図8は、信号の送受信に非対称な信号サンプリングレートを用いる通信システムにおいて、送信信号およびデジタル誤差信号に基づいてデジタルエコー推定信号を生成するフローチャートを示す。図8は、図4のシステムのコンテクストにおける例示を目的として説明するものである。TEC404は、受信した信号より低いサンプリングレートを有する送信信号およびデジタル誤差信号に基づき、中間エコー推定信号を生成する(802)。補間器406は、前記中間エコー推定信号を、受信した信号と同じサンプリングレートを有するデジタルエコー推定に補間する(804)。
諸実施形態において記載した要素ないし動作は、一つまたは複数が個別ユニットを構成するものとして記述してきたが、各実施形態の要素ないし動作の任意の組み合わせをソフトウェア、ハードウェア、ファームウェアまたはそれらの組み合わせとして実装してもよいのであり、同時にあるいは選択的に、コンピュータが使用可能な媒体に記憶することも可能である。

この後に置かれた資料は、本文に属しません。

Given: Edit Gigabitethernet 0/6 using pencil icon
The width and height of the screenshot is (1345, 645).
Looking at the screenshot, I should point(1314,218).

以上の本発明の諸実施形態の説明は、例示と説明を目的として提示したものである。それは、網羅的なものとすること、あるいは、本発明を開示された精確な形態に限定することを意図するものではない。上に説くところに照らし、多くの修正や変形が可能である。本発明の範囲は、この詳細な説明によってではなく、むしろ以下に添付の請求の範囲によって限定されることを意図するものである。
Claims (11)
- 低いサンプリングレートおよび高いサンプリングレートを含む非対称信号サンプリングレートを有する全二重通信システムにおいて、
前記信号サンプリングレートのうち前記低いサンプリングレートに基づいてデジタルエコー推定信号を生成するデジタルエコーキャンセラユニットと、
前記デジタルエコーキャンセラユニットと通信可能に接続され、前記デジタルエコー推定信号をアナログエコー推定信号に変換するデジタル−アナログ変換器(DAC)と、
前記DACユニットと通信可能に接続され、前記DACの帯域外ノイズを抑制する低域通過フィルタ(LPF)と、
前記LPFと通信可能に接続され、後記アナログ減衰器への入力前に前記DACの帯域外ノイズをさらに抑制するアナログ減衰器と、
前記アナログ減衰器と通信可能に接続され、前記アナログエコー推定信号を受信するとともに、通信システムインターフェースと通信可能に接続され、ローカルエコー信号を重畳された受信信号を受信して、前記エコー推定信号と前記受信信号との差を計算することによって誤差信号を生成し、前記デジタルエコーキャンセラと通信可能に接続され、前記エラー信号をそこに送信するアナログ減算器と、
前記アナログ減算器と通信可能に接続され、前記アナログ誤差信号をデジタル誤差信号に変換して、前記デジタルエコーキャンセラに送信するアナログ−デジタル変換器と
を含むことを特徴とするエコーキャンセレーションシステム。 - 前記デジタルエコーキャンセラは、デジタルエコーキャンセラ係数を調整する適応訓練アルゴリズムを実装する論理回路を含むことを特徴とする請求項1のシステム。
- 前記デジタルエコーキャンセラは、前記デジタル誤差信号を処理するための遅延を伴うおよび伴わない最小平均二乗(LMS)アルゴリズムを実装する論理回路を含むことを特徴とする請求項1のシステム。
- 前記デジタルエコー推定信号を受信するよう通信可能に接続され、受信された通信信号のレートを有する補間されたデジタルエコー推定信号を生成するとともに、さらに、前記補間されたデジタルエコー推定信号を前記DACに送信するよう通信可能に接続された補間器をさらに含むことを特徴とする請求項3のシステム。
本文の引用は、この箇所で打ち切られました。